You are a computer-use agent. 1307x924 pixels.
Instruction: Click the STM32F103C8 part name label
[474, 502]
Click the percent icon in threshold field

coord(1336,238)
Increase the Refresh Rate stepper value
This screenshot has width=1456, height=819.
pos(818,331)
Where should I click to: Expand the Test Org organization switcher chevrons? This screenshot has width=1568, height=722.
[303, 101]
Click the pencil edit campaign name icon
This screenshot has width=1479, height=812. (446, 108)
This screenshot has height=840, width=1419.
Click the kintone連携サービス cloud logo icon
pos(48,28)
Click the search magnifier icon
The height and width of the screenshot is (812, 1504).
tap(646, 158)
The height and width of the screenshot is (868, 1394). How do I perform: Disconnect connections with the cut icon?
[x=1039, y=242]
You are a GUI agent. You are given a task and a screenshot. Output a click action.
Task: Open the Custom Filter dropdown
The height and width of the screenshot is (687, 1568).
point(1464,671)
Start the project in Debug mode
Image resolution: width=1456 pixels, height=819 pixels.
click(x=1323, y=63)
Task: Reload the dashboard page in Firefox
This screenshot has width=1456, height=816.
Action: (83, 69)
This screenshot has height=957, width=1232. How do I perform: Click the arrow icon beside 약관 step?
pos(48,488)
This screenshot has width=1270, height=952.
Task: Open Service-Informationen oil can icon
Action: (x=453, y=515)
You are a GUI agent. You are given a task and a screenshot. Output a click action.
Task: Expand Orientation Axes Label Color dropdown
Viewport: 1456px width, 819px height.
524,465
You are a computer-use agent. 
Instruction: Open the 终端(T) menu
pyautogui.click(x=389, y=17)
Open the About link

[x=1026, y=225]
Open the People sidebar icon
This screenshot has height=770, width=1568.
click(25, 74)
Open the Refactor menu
- - - - -
Try it >> Every line with the string "agent" in the material should be returned.

Response for this exercise >>
You are a computer-use agent. 1307x924 pixels.
You are a GUI agent. You are given a task and a screenshot. Output a click action.
You are a GUI agent. You are given a task and a screenshot. Output a click action.
You are a computer-use agent. 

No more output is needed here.